▶ [WHAT TO PRODUCE]
Can you rewrite all of the rows below, swapping every "How do I perform" for "What should I click to" and leaving everything else unchanged?

▶ [DATASET EXTRACT]
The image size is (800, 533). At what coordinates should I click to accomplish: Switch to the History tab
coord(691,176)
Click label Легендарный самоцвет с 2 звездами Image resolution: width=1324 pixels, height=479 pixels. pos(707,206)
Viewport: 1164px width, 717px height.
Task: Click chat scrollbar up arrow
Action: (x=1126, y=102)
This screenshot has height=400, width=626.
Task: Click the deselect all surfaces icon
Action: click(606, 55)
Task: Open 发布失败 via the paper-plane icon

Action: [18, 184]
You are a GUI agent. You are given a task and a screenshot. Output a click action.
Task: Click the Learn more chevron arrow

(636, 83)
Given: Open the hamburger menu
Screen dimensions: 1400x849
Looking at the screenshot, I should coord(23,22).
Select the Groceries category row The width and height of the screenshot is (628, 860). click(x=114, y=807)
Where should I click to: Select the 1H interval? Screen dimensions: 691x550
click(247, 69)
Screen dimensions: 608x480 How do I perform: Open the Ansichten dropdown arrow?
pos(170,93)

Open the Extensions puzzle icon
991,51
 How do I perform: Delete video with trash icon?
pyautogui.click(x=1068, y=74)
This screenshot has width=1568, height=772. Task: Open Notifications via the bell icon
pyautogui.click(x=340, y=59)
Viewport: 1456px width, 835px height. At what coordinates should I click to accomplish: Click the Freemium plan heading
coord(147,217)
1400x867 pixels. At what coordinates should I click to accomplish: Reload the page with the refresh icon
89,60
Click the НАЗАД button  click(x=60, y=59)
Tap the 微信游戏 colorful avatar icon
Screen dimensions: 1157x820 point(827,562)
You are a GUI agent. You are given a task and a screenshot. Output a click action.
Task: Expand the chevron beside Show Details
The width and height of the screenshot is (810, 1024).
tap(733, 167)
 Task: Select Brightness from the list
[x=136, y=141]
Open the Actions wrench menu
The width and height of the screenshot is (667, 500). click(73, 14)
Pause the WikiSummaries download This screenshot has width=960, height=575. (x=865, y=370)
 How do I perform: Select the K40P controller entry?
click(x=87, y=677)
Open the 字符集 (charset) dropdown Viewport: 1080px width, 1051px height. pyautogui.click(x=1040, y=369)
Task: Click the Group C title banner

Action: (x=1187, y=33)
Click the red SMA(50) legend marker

▶ [EXERCISE RESULT]
The image size is (800, 533). At what coordinates should I click to accomplish: Switch to the History tab
coord(691,176)
Click label Легендарный самоцвет с 2 звездами Image resolution: width=1324 pixels, height=479 pixels. pos(707,206)
Viewport: 1164px width, 717px height.
Task: Click chat scrollbar up arrow
Action: (x=1126, y=102)
This screenshot has height=400, width=626.
Task: Click the deselect all surfaces icon
Action: click(606, 55)
Task: Open 发布失败 via the paper-plane icon

Action: [18, 184]
You are a GUI agent. You are given a task and a screenshot. Output a click action.
Task: Click the Learn more chevron arrow

(636, 83)
Given: Open the hamburger menu
Screen dimensions: 1400x849
Looking at the screenshot, I should coord(23,22).
Select the Groceries category row The width and height of the screenshot is (628, 860). click(x=114, y=807)
Where should I click to: Select the 1H interval? Screen dimensions: 691x550
click(247, 69)
Screen dimensions: 608x480 What should I click to: Open the Ansichten dropdown arrow?
pos(170,93)

Open the Extensions puzzle icon
991,51
 What should I click to: Delete video with trash icon?
pyautogui.click(x=1068, y=74)
This screenshot has width=1568, height=772. Task: Open Notifications via the bell icon
pyautogui.click(x=340, y=59)
Viewport: 1456px width, 835px height. At what coordinates should I click to accomplish: Click the Freemium plan heading
coord(147,217)
1400x867 pixels. At what coordinates should I click to accomplish: Reload the page with the refresh icon
89,60
Click the НАЗАД button  click(x=60, y=59)
Tap the 微信游戏 colorful avatar icon
Screen dimensions: 1157x820 point(827,562)
You are a GUI agent. You are given a task and a screenshot. Output a click action.
Task: Expand the chevron beside Show Details
The width and height of the screenshot is (810, 1024).
tap(733, 167)
 Task: Select Brightness from the list
[x=136, y=141]
Open the Actions wrench menu
The width and height of the screenshot is (667, 500). click(73, 14)
Pause the WikiSummaries download This screenshot has width=960, height=575. (x=865, y=370)
 What should I click to: Select the K40P controller entry?
click(x=87, y=677)
Open the 字符集 (charset) dropdown Viewport: 1080px width, 1051px height. pyautogui.click(x=1040, y=369)
Task: Click the Group C title banner

Action: (x=1187, y=33)
Click the red SMA(50) legend marker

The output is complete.